Pertence ao Código do Trabalho (Lei n.º 7/2009, de 12 de Fevereiro)
Este artigo estabelece as regras de duração máxima quando um empregador reduz a atividade ou suspende o contrato de trabalho dos seus colaboradores. A medida pode durar até seis meses, ou até um ano em situações de catástrofe grave que prejudique a empresa. O empregador deve comunicar com antecedência, normalmente cinco dias antes do início, salvo se houver acordo com os representantes dos trabalhadores ou impedimento imediato (como um incêndio). Se a situação se prolongar, o empregador pode pedir uma extensão de até seis meses, mas tem de comunicar por escrito e explicar os motivos aos representantes dos trabalhadores ou diretamente a cada colaborador afetado. Não cumprir estas regras de duração e comunicação constitui uma infração laboral.

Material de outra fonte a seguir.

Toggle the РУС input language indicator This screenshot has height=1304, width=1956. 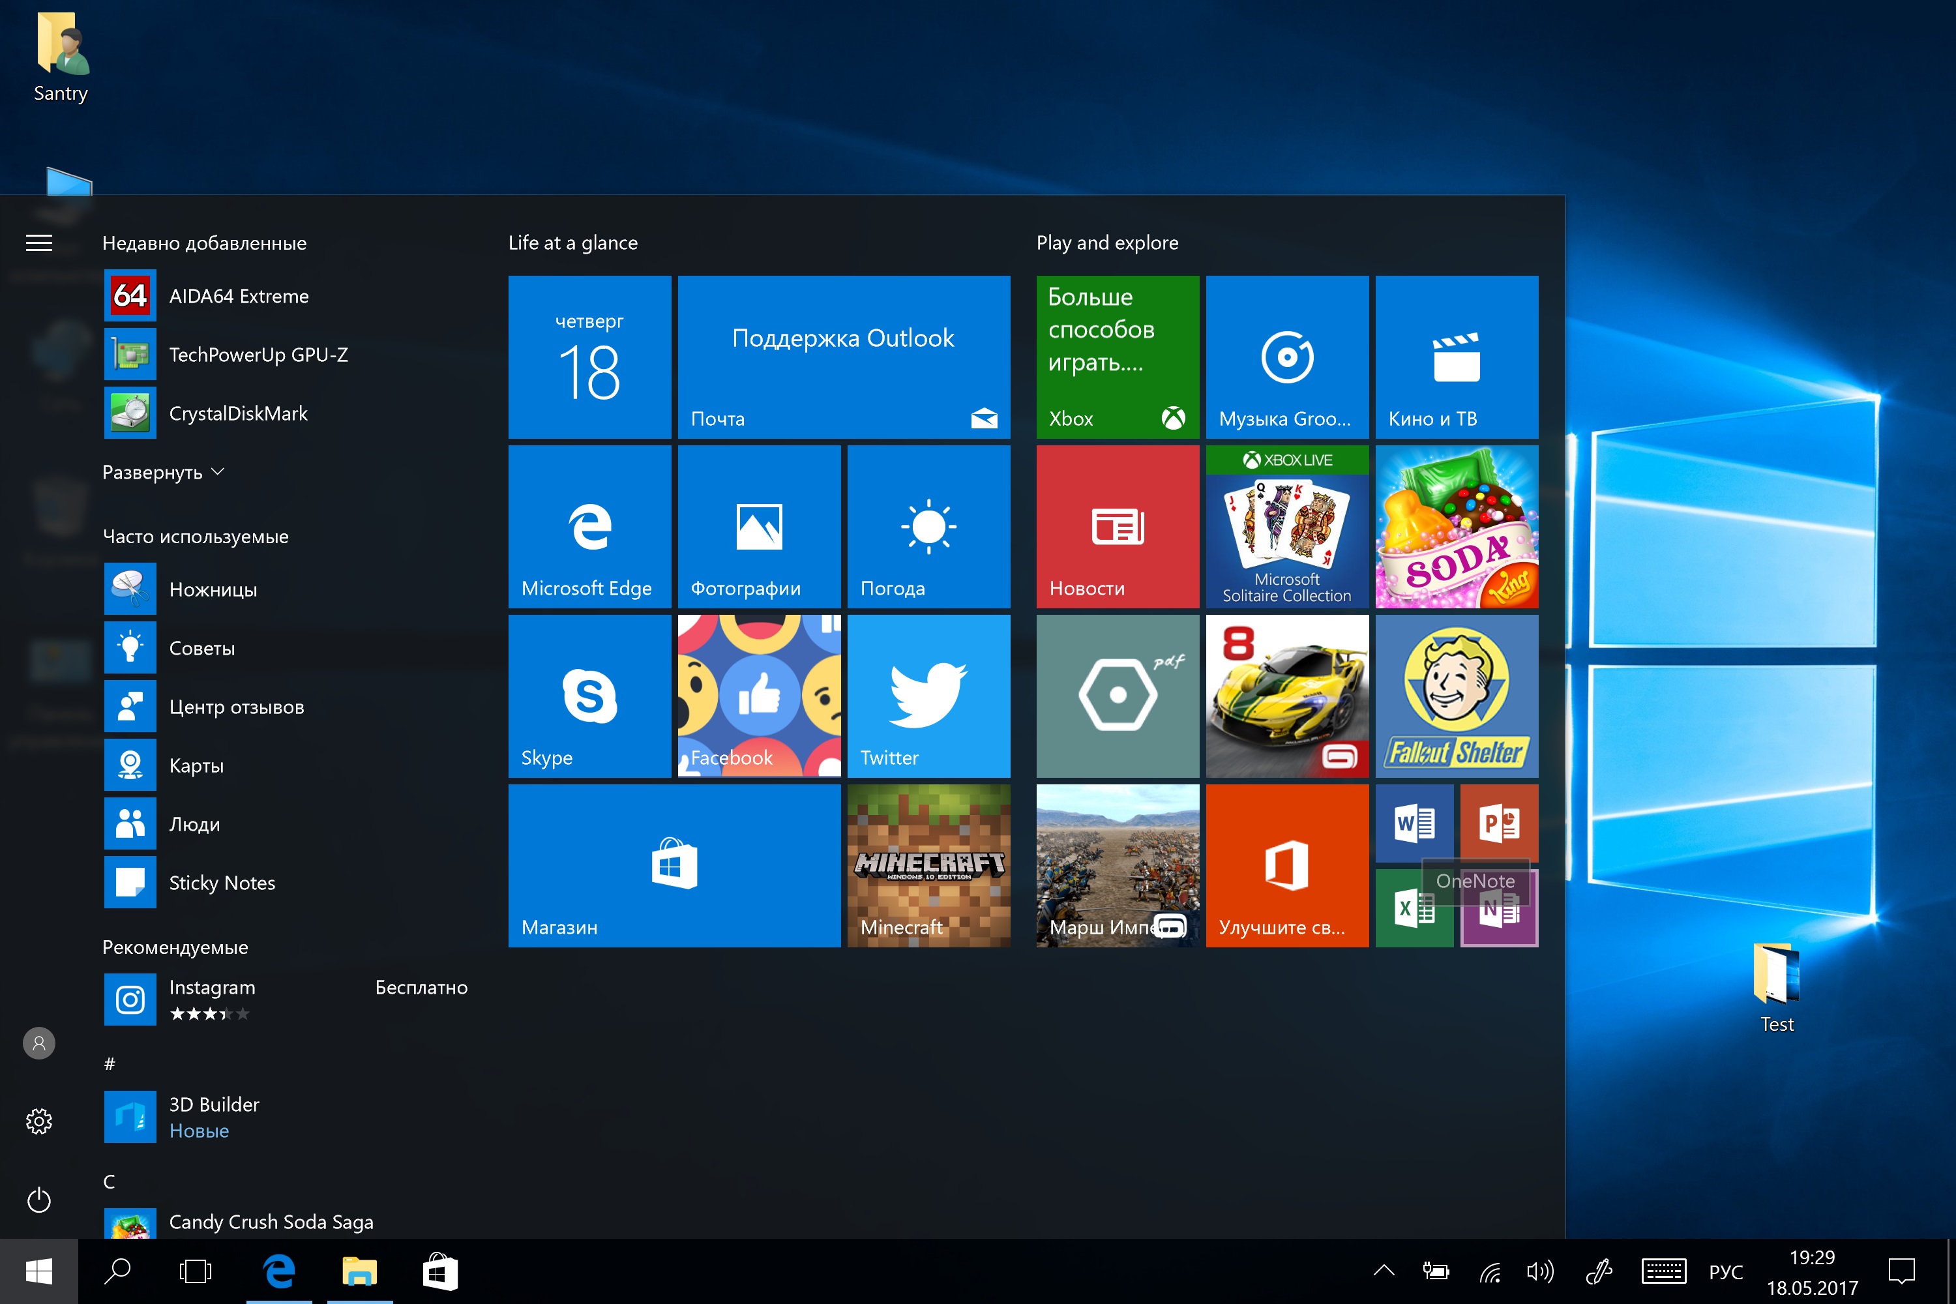tap(1726, 1272)
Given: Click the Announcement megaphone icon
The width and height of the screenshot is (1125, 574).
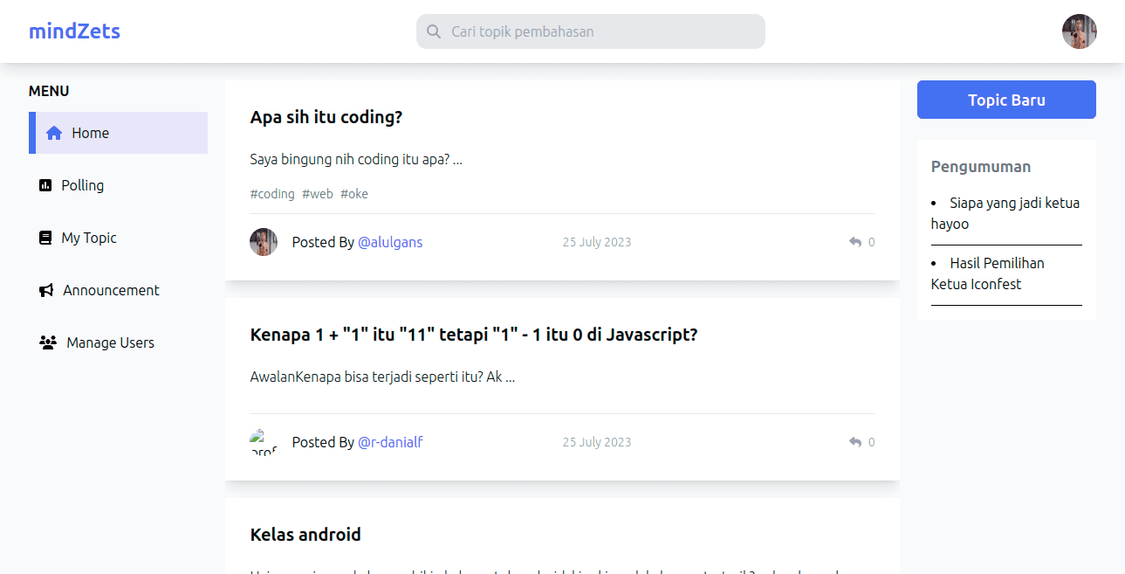Looking at the screenshot, I should 46,290.
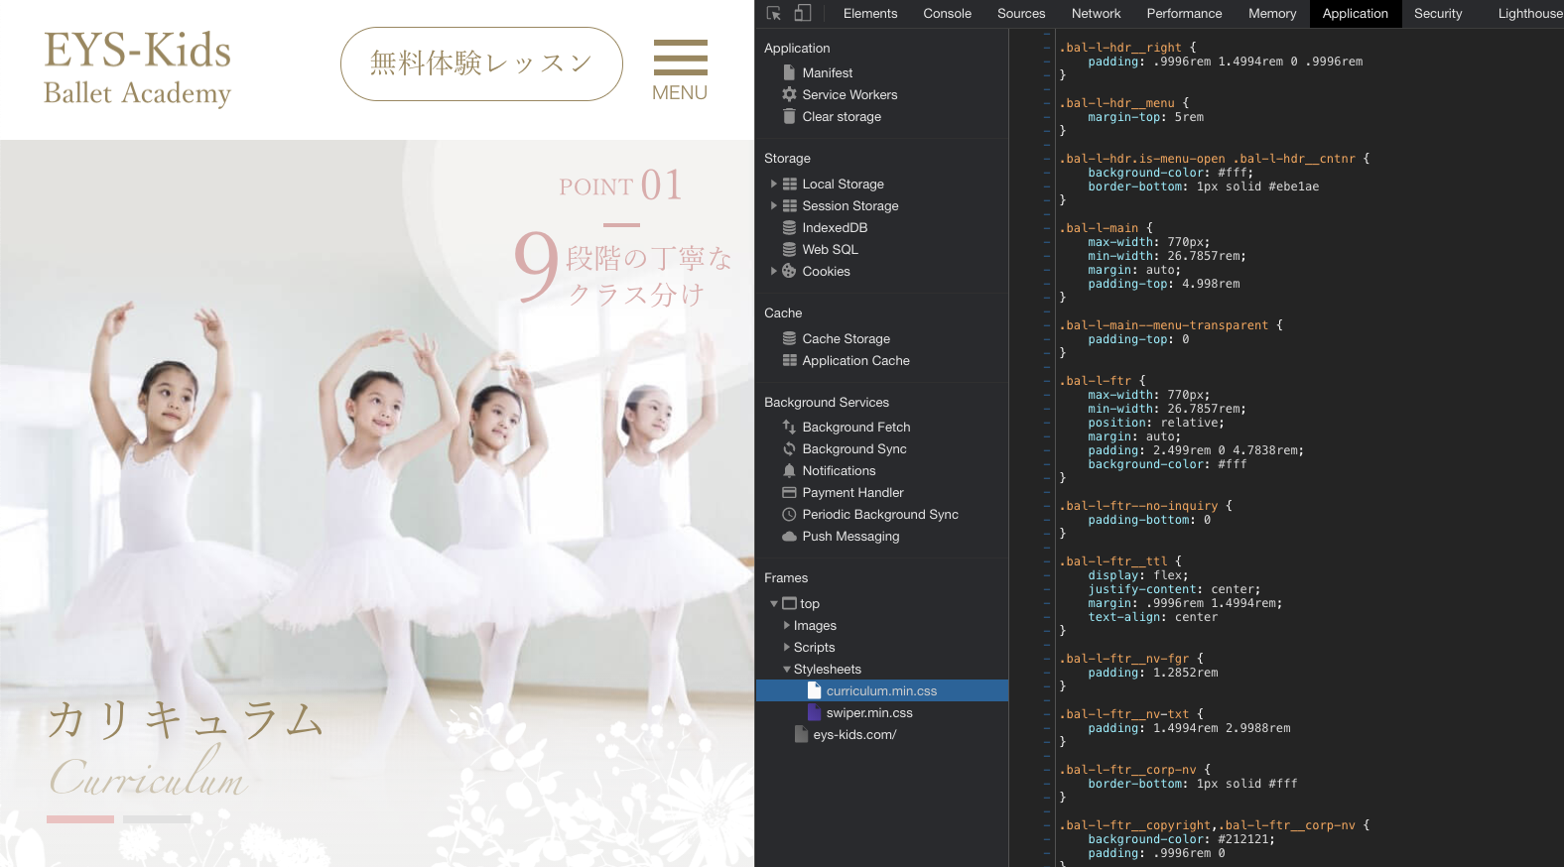This screenshot has width=1564, height=867.
Task: Open the eys-kids.com/ document
Action: point(853,735)
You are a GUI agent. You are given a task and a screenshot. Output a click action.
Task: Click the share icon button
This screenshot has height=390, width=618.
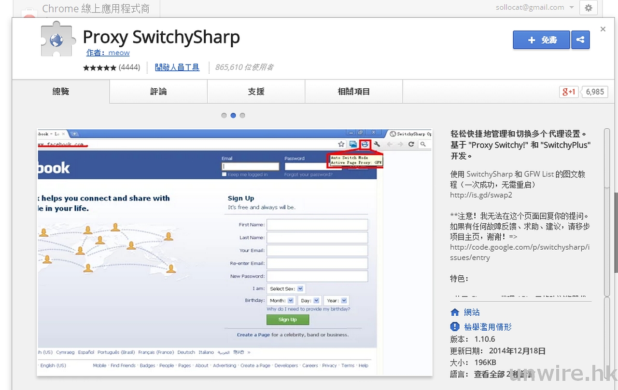[580, 40]
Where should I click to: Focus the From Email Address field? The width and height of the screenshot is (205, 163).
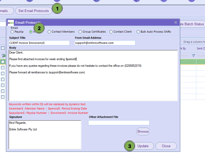click(105, 43)
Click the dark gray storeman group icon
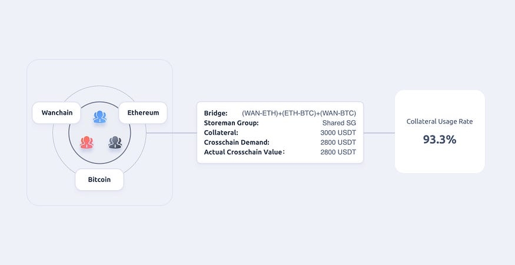515x265 pixels. [x=115, y=142]
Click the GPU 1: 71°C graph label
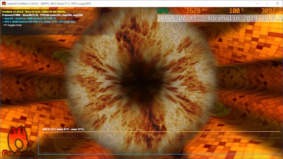The image size is (283, 159). 63,129
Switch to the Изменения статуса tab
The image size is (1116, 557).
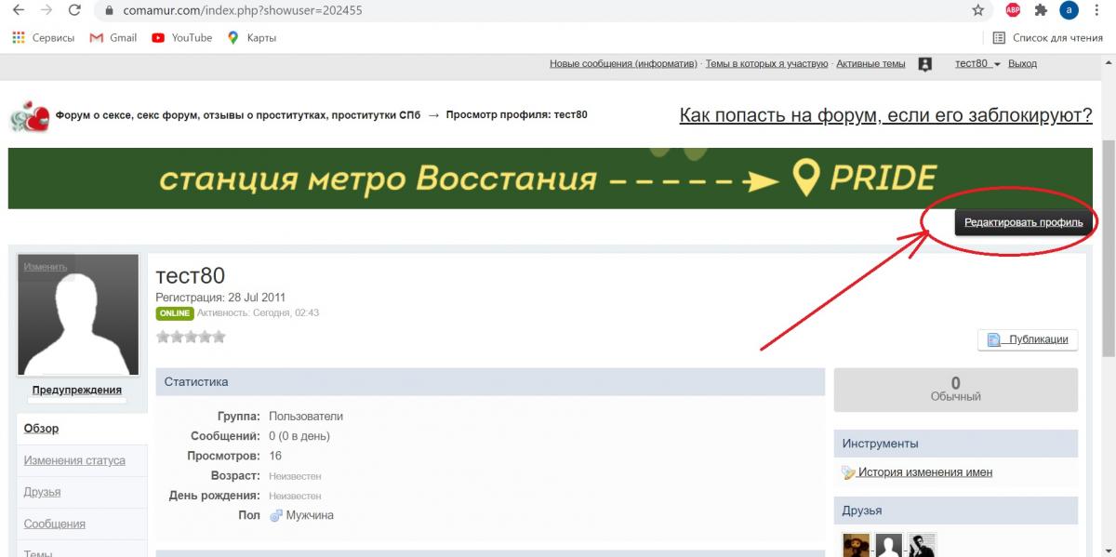(74, 460)
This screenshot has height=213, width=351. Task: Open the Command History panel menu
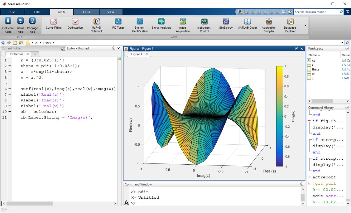pyautogui.click(x=347, y=107)
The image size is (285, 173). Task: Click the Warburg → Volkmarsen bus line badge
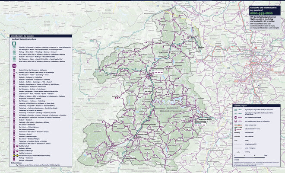point(14,157)

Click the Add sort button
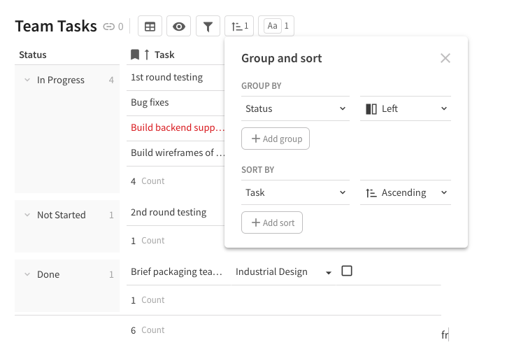click(272, 222)
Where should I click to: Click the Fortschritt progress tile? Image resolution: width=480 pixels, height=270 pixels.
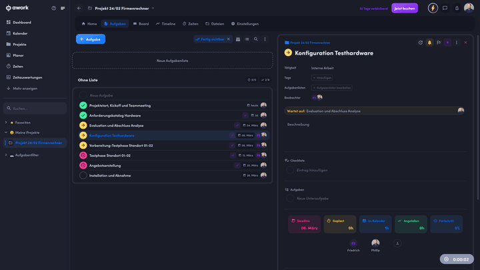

Uma fábrica de têxteis enfrenta queda nas encomendas. O empregador decide reduzir o horário para 50% durante três meses, comunicando por escrito com cinco dias de antecedência ao delegado sindical. No segundo mês, percebe que precisa de mais tempo e notifica, com fundamentação, a intenção de prorrogar por mais dois meses.
Uma oficina de reparação sofre um incêndio que danifica as instalações. O empregador suspende imediatamente os contratos dos trabalhadores, sem aguardar cinco dias, porque há impedimento físico de trabalhar. Deve comunicar a duração estimada da suspensão e qualquer prorrogação posterior.
Um empregador mantém a redução de atividade por oito meses sem pedir prorrogação formal ou sem comunicar adequadamente. Isto configura uma contraordenação leve, passível de coima, por não ter respeitado o limite máximo de seis meses ou os procedimentos de extensão.